[wp-hackers] Security at Wordpress

Elliotte Harold elharo at metalab.unc.edu
Mon Apr 24 13:48:56 GMT 2006

Doug Stewart wrote:

> I don't know what your level of involvement with the WP Trac system has
> been thus far, but there is a lot of activity on it.  Tickets routinely
> get attention within a day or so of their submission.  If your changes
> are indeed beneficial, feature-complete, etc., there's a good chance
> that they will be incorporated.

So far they're small things that I need for my site. I see no chance any 
of these would be adopted into the core code base. Some of them 
shouldn't be.

> To withhold your actual code and attempt to force action by
> "threatening" a fork is pretty arrogant and against the principles of
> Open Source development, IMNSHO.

Forking is a core principle of open source development. One of the 
reasons we write open source (better yet, free) software is precisely so 
that developers who have different needs or who have different visions 
can explore different options.

Since WordPress is wisely published under the GPL, any changes I publish 
in any hypothetical fork will be freely available to the core developers 
if they decide to incorporate them. Certainly if I discover any major 
bugs I'll report them to the core. However most of what I want to do are 
changes that the core team have already explicitly rejected. (e.g. 
cookie-free authentication, removing unsafe GETs, requiring PHP 5, etc.)

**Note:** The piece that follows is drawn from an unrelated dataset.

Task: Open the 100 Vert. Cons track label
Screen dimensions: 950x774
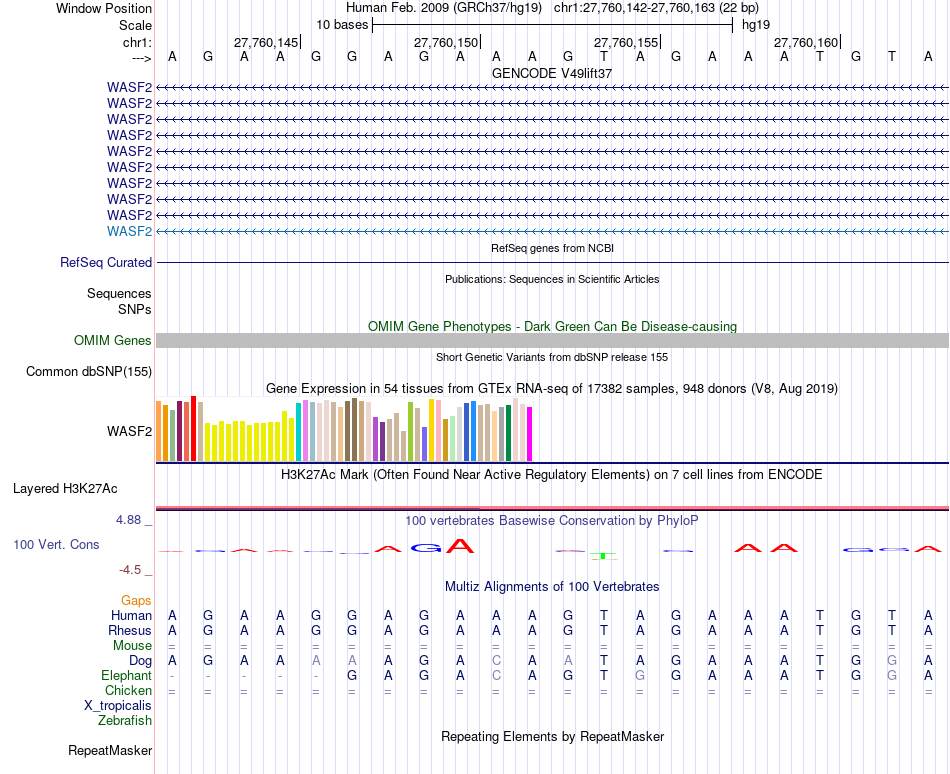Action: [56, 544]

One problem I have with working on the main trunk is purely practical. I 
am much more productive when using a source code control system of some 
kind, be it CVS or Subversion. Since I'm not a committer on WordPress 
(nor would I expect to be one) writing anything more than a trivial 
patch, requires me to setup my own repository starting from the current 
head. Once I've done that, I'm 50% of the way to a fork anyhow.